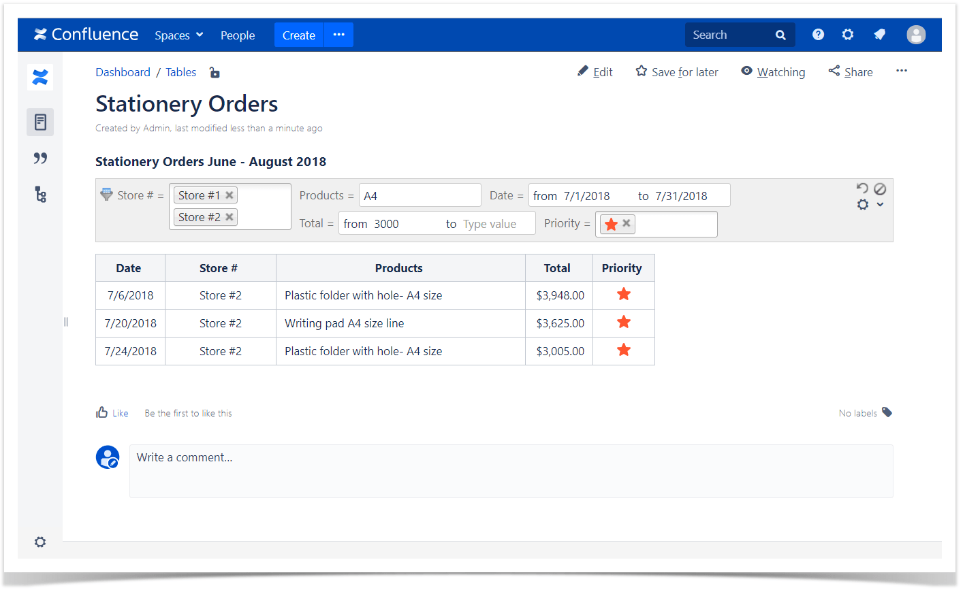The image size is (965, 592).
Task: Open notifications via the megaphone icon
Action: click(x=879, y=35)

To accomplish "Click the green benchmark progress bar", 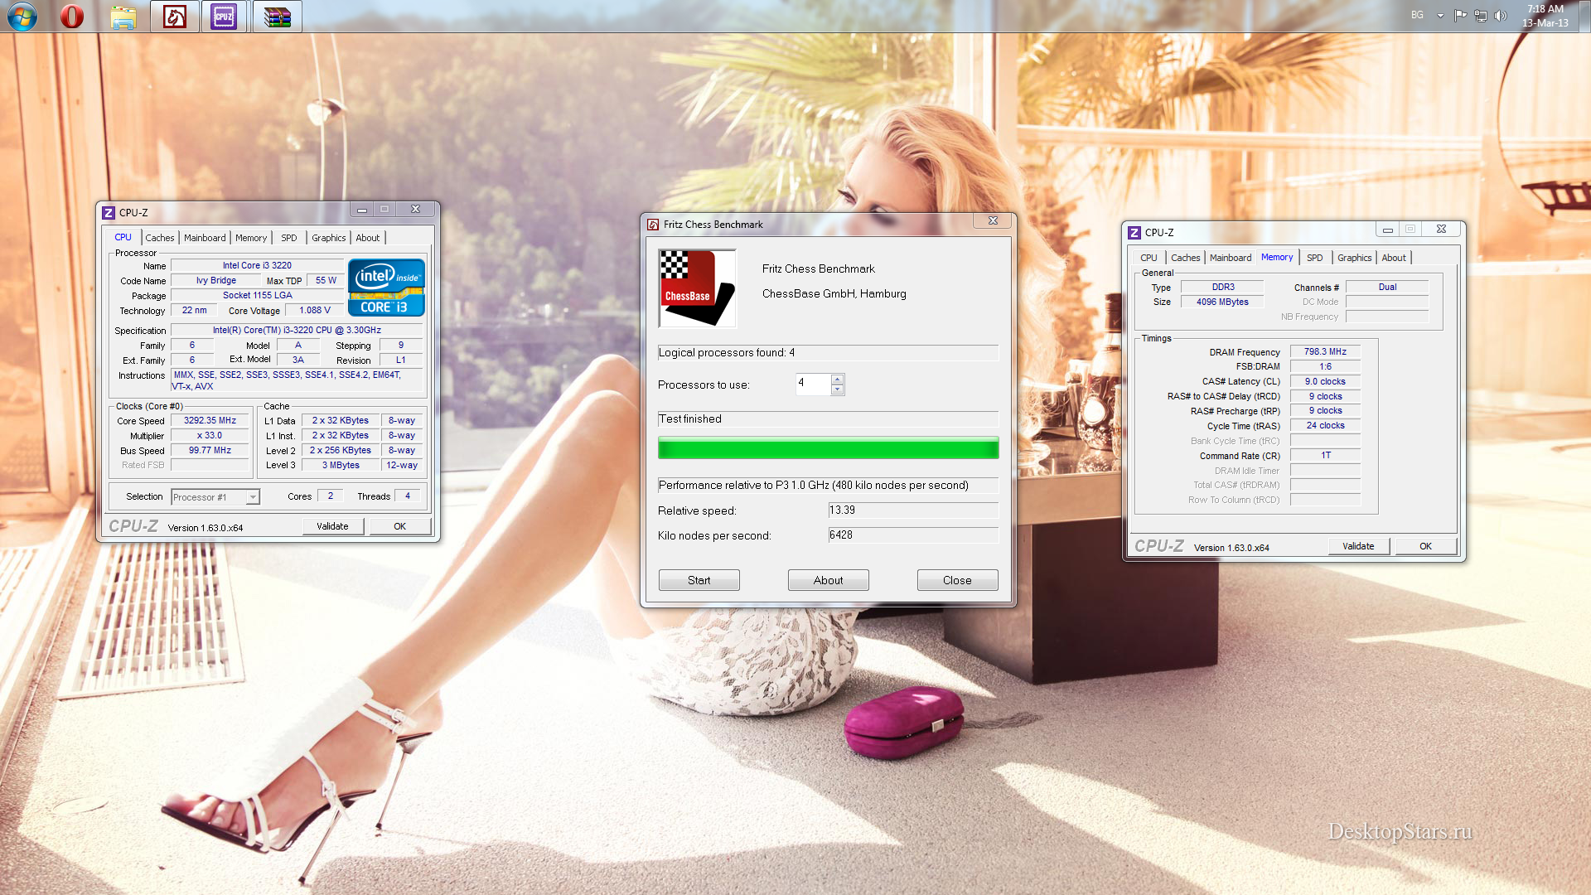I will (x=828, y=448).
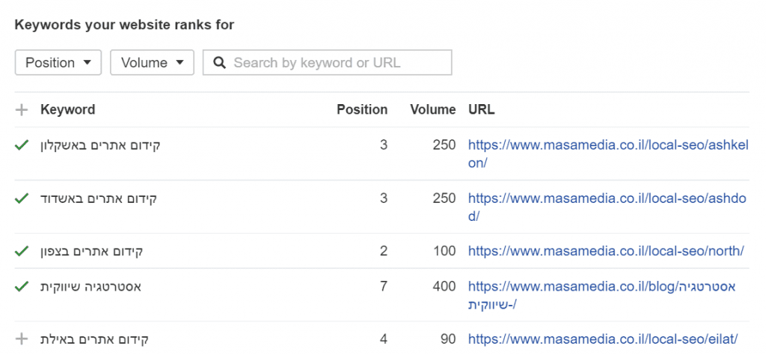Click the magnifier icon in search box

click(220, 63)
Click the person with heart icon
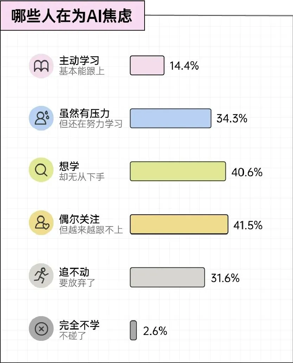293x363 pixels. pyautogui.click(x=41, y=223)
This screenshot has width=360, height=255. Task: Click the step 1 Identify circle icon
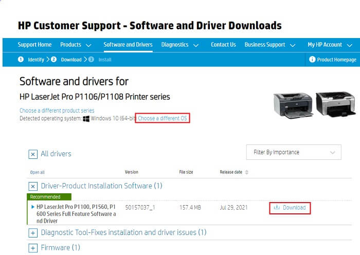point(21,60)
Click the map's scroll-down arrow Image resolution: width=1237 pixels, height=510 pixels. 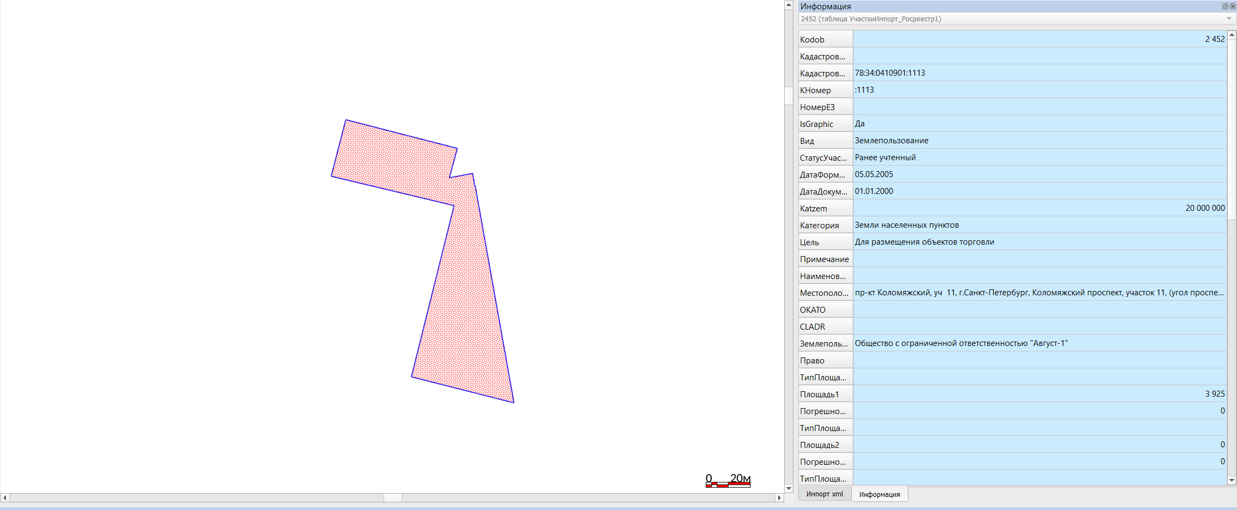(x=789, y=488)
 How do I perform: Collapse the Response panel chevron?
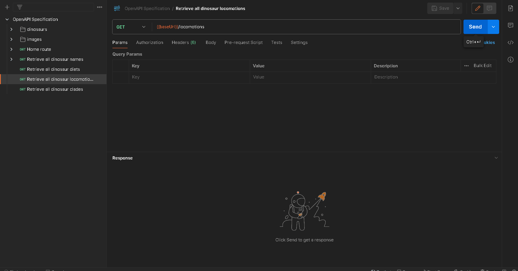(x=496, y=158)
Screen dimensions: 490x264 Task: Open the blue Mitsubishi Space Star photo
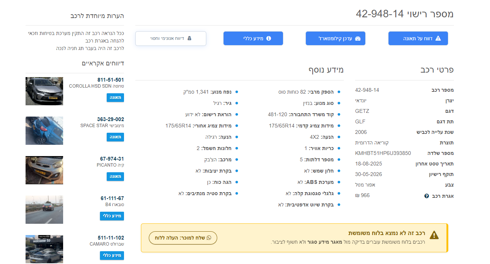tap(44, 130)
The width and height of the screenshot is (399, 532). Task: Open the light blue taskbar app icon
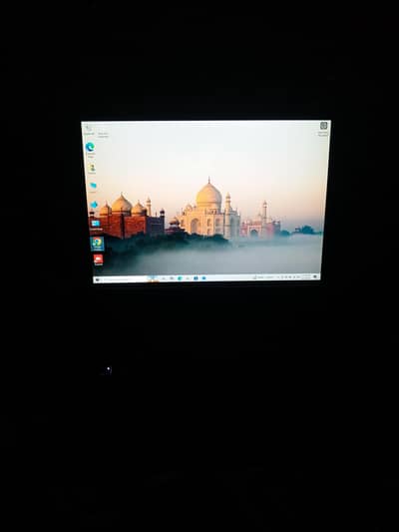[x=203, y=277]
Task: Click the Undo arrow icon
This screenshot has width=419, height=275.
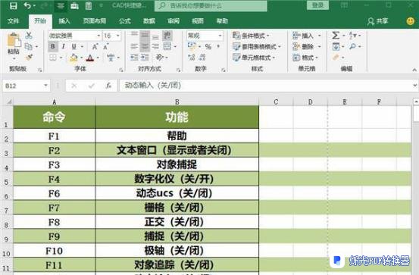Action: pyautogui.click(x=27, y=5)
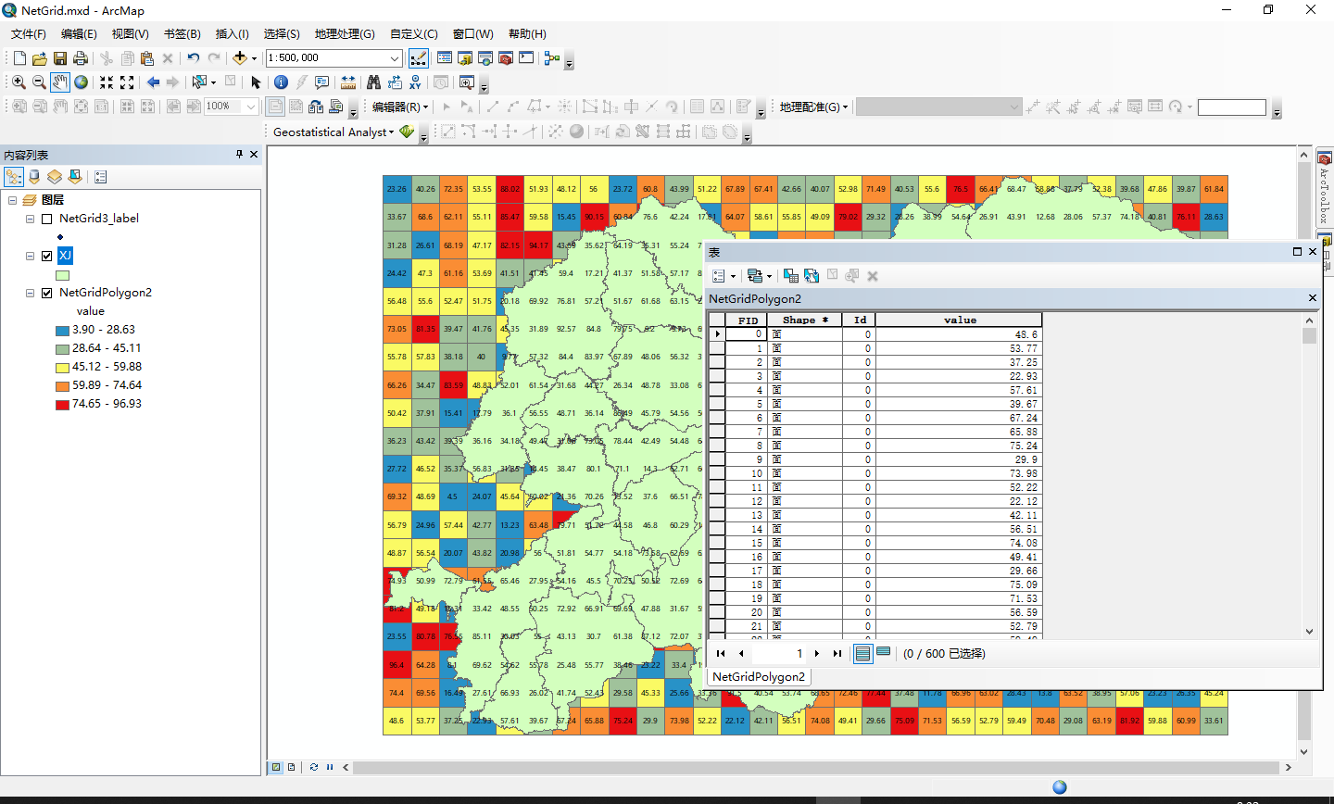Zoom to Full Extent with the globe icon

tap(82, 82)
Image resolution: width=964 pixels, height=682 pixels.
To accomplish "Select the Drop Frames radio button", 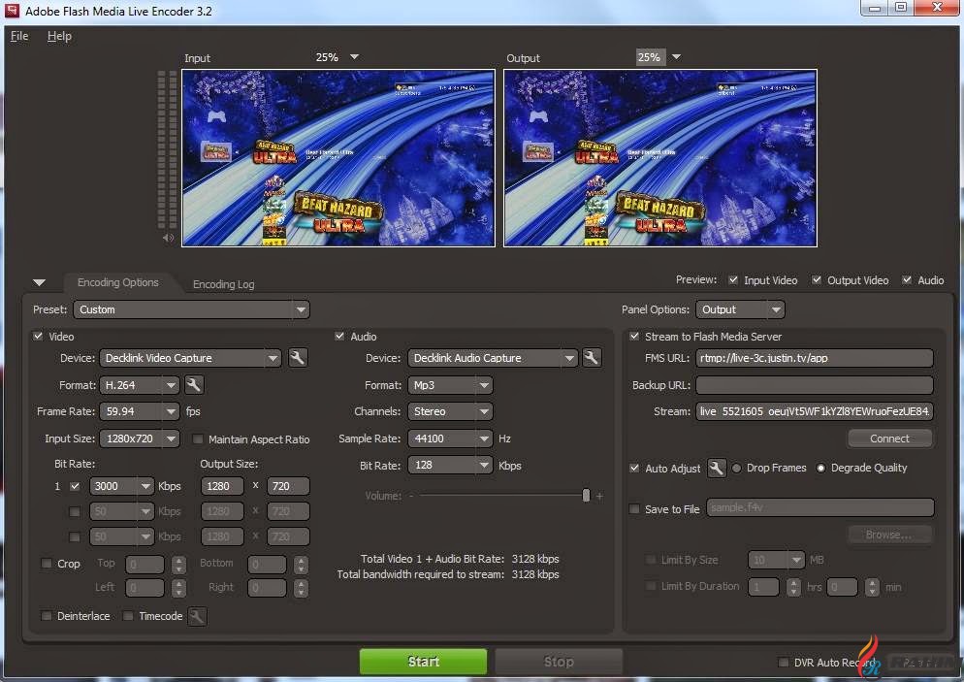I will (737, 468).
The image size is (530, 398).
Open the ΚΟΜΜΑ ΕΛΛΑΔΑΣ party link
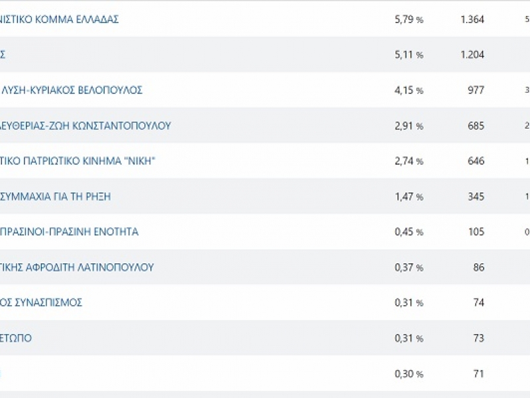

.....

### WHAT THE EXERCISE ASKS
Can you lay out the records between the line holding "How do I perform: Collapse" and the line holding "tap(82, 82)", inclusive, as a Markdown table with the columns Row and Text, giving each line its own numbered row, skipping blank lines and leaving the pictures out?

### WRITTEN RESPONSE
| Row | Text |
|---|---|
| 1 |  How do I perform: Collapse the Response panel chevron? |
| 2 | (x=496, y=158) |
| 3 | Screen dimensions: 490x264 Task: Open the blue Mitsubishi Space Star photo |
| 4 | tap(44, 130) |
| 5 | The width and height of the screenshot is (399, 532). Task: Open the light blue taskbar app icon |
| 6 | [x=203, y=277] |
| 7 | Task: Click the Undo arrow icon |
| 8 | This screenshot has width=419, height=275. |
| 9 | Action: pyautogui.click(x=27, y=5) |
| 10 | Zoom to Full Extent with the globe icon |
| 11 | tap(82, 82) |